# Netbook Toshiba NB510-108 Ram aufrüsten



## akif15 (23. Dezember 2013)

*Netbook Toshiba NB510-108 Ram aufrüsten*

Das Netbook hat Standard 1GB ist auch das einzige manko an dem Gerät wie ich finde...
Deswegen wollte ich diesen jetzt Billig auf die max. 2GB aufrüsten und habe diesen 
Hynix Original 2 GB 204 pin DDR3-1066 SO-DIMM - Part: Amazon.de: Computer & Zubehör
Arbeitsspeicher gekauft.

Aber nachdem einbau und neustart startet das Netbook nicht.
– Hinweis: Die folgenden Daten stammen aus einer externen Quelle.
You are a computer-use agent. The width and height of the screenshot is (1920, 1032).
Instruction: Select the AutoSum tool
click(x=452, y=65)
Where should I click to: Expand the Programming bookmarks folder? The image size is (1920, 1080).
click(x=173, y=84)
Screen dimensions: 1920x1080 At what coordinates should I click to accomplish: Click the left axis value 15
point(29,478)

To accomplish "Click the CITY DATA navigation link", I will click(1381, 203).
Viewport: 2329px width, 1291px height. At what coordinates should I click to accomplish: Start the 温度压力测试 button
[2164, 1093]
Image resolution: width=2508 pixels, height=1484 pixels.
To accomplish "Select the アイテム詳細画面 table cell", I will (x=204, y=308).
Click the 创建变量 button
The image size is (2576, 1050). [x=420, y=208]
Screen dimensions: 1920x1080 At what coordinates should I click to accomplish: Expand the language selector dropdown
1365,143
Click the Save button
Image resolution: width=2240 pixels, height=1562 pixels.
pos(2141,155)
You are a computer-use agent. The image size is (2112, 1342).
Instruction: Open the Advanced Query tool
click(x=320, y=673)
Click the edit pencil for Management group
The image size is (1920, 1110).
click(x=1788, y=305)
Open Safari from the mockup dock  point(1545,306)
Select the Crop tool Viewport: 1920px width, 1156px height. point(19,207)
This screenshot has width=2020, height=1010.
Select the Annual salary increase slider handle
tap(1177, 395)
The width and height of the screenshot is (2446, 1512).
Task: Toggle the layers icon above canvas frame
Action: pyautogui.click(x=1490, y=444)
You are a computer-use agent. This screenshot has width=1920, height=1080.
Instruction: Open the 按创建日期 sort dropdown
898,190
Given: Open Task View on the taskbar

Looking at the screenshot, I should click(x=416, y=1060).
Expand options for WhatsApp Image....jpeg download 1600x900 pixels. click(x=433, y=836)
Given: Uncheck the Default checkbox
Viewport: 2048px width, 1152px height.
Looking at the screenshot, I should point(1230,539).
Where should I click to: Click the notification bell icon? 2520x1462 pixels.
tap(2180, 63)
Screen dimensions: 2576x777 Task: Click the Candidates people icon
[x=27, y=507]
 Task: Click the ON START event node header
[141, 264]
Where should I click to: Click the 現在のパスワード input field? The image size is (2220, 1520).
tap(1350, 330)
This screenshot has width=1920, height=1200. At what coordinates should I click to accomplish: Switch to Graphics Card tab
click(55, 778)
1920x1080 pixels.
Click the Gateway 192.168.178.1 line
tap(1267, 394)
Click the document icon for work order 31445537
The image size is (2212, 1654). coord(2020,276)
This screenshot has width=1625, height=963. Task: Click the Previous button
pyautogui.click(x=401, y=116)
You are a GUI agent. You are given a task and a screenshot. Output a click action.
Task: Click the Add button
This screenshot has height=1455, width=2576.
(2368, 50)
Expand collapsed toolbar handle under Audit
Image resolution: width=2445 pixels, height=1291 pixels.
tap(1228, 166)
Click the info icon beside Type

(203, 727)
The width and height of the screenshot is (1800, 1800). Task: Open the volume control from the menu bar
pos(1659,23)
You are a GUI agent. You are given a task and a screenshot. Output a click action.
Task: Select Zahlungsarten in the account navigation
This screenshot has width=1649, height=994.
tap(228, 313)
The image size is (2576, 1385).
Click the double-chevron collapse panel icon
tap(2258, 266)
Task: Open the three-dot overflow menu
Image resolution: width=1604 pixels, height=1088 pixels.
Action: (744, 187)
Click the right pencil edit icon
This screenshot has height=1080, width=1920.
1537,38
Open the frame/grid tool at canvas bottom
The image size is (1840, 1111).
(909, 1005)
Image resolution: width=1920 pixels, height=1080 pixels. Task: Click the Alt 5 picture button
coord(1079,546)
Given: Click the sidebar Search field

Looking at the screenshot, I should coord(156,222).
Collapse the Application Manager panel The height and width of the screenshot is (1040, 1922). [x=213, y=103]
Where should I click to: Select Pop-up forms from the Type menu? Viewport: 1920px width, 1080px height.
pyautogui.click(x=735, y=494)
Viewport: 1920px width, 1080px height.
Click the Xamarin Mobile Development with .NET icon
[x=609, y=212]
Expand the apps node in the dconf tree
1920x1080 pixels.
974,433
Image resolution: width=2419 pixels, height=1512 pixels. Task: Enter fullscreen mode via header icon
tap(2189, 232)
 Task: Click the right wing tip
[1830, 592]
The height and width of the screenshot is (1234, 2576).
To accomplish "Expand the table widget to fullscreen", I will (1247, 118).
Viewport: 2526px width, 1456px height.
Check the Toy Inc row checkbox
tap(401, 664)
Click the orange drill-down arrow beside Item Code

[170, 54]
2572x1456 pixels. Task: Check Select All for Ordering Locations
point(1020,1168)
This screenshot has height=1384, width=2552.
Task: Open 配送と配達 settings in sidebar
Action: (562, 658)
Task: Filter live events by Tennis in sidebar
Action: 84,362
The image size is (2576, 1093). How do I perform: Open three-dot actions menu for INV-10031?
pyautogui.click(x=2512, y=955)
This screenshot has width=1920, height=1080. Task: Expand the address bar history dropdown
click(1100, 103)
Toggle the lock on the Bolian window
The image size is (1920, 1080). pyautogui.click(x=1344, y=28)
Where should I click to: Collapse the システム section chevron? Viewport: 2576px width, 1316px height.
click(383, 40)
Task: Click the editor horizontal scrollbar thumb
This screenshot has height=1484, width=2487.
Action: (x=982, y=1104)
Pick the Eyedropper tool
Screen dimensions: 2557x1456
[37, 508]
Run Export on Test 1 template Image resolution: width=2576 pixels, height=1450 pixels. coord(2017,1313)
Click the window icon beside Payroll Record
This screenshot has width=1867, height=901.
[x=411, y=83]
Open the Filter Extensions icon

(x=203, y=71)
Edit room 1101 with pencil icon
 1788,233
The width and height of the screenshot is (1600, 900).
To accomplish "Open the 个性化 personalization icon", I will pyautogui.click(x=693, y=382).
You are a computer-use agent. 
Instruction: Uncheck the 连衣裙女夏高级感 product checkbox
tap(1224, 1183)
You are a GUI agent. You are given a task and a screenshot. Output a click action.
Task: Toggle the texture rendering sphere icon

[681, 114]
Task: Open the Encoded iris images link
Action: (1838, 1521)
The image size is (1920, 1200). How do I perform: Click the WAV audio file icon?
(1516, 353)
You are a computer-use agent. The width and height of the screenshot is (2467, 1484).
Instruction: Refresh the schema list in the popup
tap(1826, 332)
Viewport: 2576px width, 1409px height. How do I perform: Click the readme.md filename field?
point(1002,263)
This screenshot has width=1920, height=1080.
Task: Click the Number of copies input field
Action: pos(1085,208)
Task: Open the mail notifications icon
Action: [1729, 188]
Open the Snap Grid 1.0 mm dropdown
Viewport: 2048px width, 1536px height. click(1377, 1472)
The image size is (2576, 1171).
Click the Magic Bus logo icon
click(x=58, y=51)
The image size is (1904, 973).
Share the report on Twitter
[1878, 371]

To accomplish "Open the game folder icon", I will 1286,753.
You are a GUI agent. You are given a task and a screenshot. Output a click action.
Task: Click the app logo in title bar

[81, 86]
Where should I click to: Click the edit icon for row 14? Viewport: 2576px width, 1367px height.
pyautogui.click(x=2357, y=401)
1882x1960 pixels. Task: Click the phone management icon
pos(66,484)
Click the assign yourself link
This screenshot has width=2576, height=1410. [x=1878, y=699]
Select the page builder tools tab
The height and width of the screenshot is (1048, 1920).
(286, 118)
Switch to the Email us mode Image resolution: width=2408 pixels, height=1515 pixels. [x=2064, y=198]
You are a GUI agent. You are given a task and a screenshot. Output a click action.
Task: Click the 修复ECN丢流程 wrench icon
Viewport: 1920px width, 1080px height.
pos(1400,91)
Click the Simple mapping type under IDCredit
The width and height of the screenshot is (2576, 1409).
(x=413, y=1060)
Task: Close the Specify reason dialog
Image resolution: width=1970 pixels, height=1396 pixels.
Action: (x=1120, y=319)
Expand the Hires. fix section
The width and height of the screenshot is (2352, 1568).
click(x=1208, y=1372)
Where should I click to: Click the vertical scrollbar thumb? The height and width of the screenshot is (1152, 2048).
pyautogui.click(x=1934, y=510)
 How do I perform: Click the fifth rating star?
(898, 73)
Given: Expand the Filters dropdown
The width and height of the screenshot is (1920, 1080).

Das Grüne Lämpchen leuchtet aber das Display bleibt schwarz.
Richtig eingebaut ist es, habe es 3x durchgeführt jedesmal mit dem selben Ergebniss.

Entweder passt der Speicher nicht zum Netbook oder der Speicher ist Defekt.


----------



## _chiller_ (23. Dezember 2013)

*AW: Netbook Toshiba NB510-108 Ram aufrüsten*

Hast du die 2GB zusätzlich eingebaut oder die 1GB damit ersetzt? Weil der Speichercontroller kann nur maximal 2GB verwalten. Ansonsten passt der neue Speicher eigentlich.


----------



## akif15 (23. Dezember 2013)

*AW: Netbook Toshiba NB510-108 Ram aufrüsten*

Nein habe es ersetzt meine auch dort keine 2 steckplätze gesehen zu haben.


----------



## nik25 (23. Dezember 2013)

*AW: Netbook Toshiba NB510-108 Ram aufrüsten*

Mit dem zuvor vergebauten RAM-Riegel startet das Netbook nach wie vor oder funktioniert das mit diesem auch nicht (mehr)?



akif15 schrieb:


> Entweder passt der Speicher nicht zum Netbook oder der Speicher ist Defekt.



  Falls das Netbook mit dem zuvor vergebauten RAM-Riegel startet, hast du dir die Antwort eigentlich sonst selbst gegeben. Eins von beidem wird es sein. Du wirst also nicht drum herum kommen, diesen zurück zu schicken. Entweder du lässt dir diesen erneut zuschicken und du probierst direkt einen anderen RAM-Riegel von einem anderen Hersteller aus


----------



## akif15 (24. Dezember 2013)

*AW: Netbook Toshiba NB510-108 Ram aufrüsten*

 ja leider habe ich das auch befürchtet, liege im moment flach wegen einem Bänderriss am Fußgelenk und habe nur diese lahme Kiste brauche mehr Speed sonst drehe ich durch... 

Mit dem alten Kinderriegel alles Paletti... habe leider keine alternative zum Testen. danke für die Antworten.
Ich dachte vielleicht gibt es einen Trick im Bios mit dem ich mich nicht auskenne womit das funktioniert trick17


----------



## Low (25. Dezember 2013)

*AW: Netbook Toshiba NB510-108 Ram aufrüsten*

Aktuelle Bios Version?


----------



## akif15 (28. Dezember 2013)

*AW: Netbook Toshiba NB510-108 Ram aufrüsten*

nein nicht das ich wüsste und wenn nicht wie bewerkstelligen ?

*EDİT : Es ist İnsyde BİOS wohl in der Version 1.30 !*


----------



## akif15 (28. Dezember 2013)

*AW: Netbook Toshiba NB510-108 Ram aufrüsten*

Ich habe jetzt das Bios mit dem Update von der Seite von Toshiba geupdatet auf 1.40 .
Kann es sein das es schon ein neures Update davon gibt ? InsydeH20 ?


----------